◆ **Assignment**: Print, exactly and with no pictures, the line containing "Open the CONS DISC sector" and each line after it to the end of the entries below.

START Provided data

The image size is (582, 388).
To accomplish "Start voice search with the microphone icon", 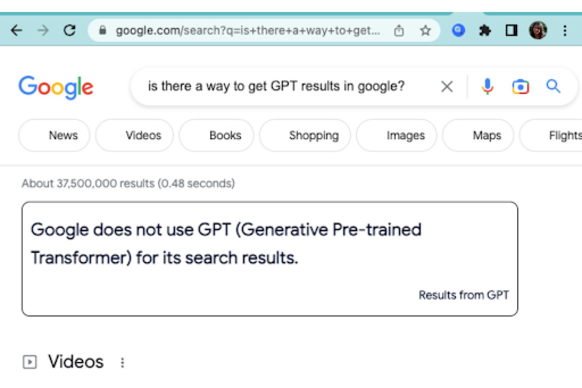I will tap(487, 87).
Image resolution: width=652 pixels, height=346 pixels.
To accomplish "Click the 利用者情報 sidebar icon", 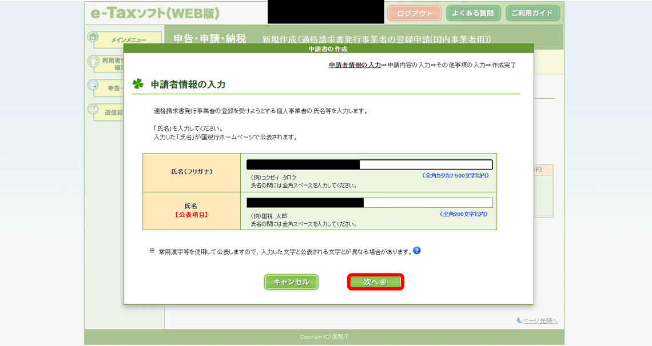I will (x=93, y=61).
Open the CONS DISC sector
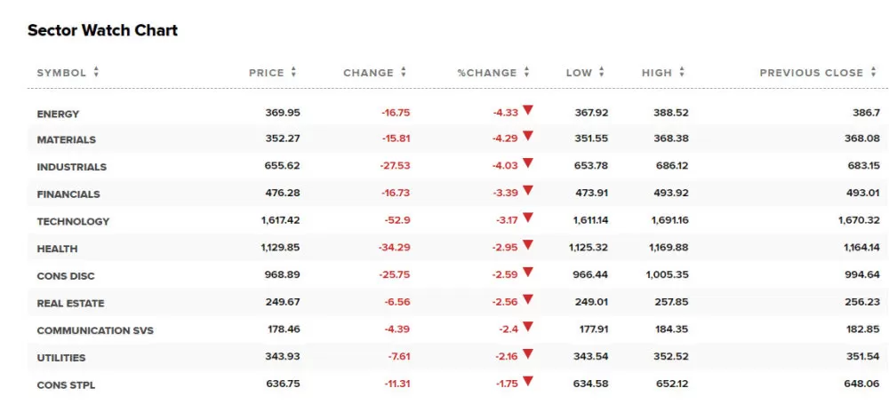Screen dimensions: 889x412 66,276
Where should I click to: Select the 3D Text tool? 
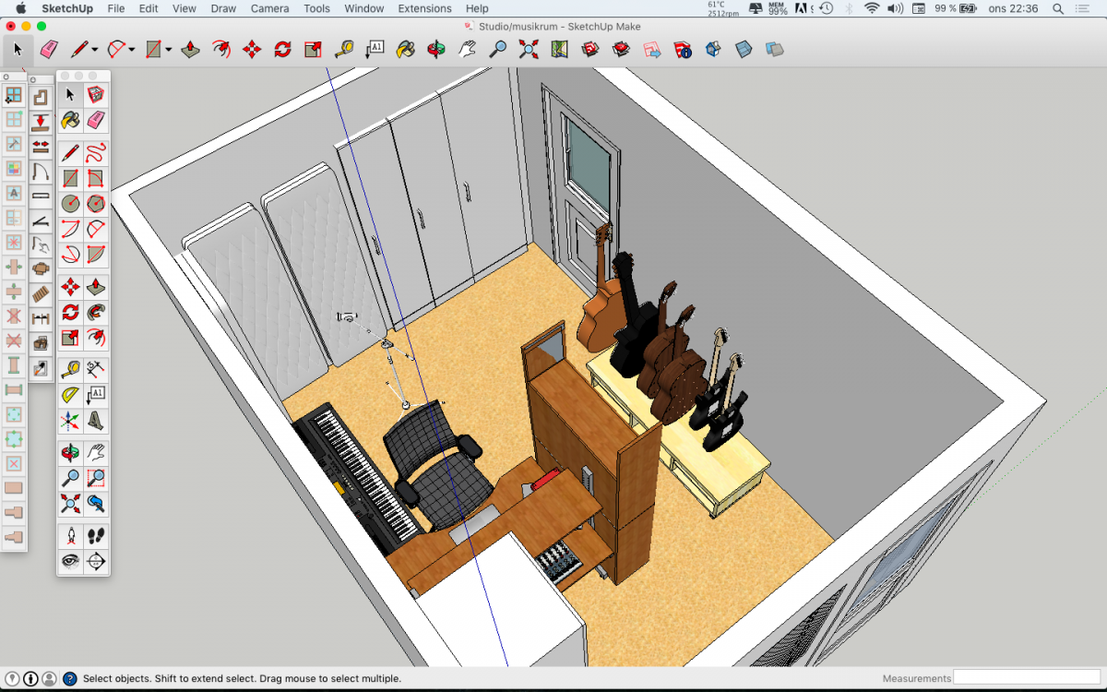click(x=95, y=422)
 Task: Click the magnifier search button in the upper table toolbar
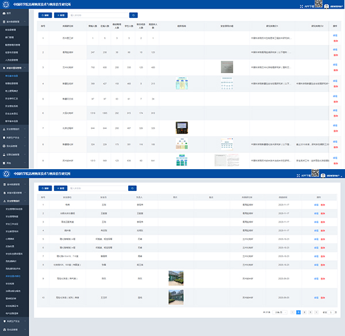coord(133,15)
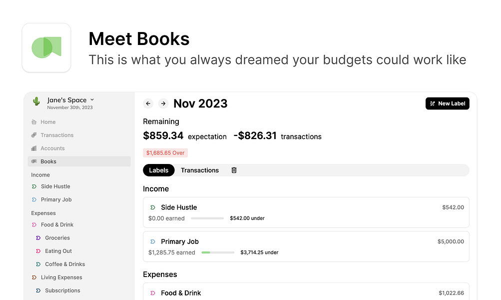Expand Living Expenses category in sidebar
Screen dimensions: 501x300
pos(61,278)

END Provided data

◆ **Response area**:
Open the CONS DISC sector
Screen dimensions: 889x412 66,276
Where should I click to: Select the 3D Text tool? 
click(x=95, y=422)
 Task: Click the magnifier search button in the upper table toolbar
coord(133,15)
Expand Living Expenses category in sidebar
Screen dimensions: 501x300
pos(61,278)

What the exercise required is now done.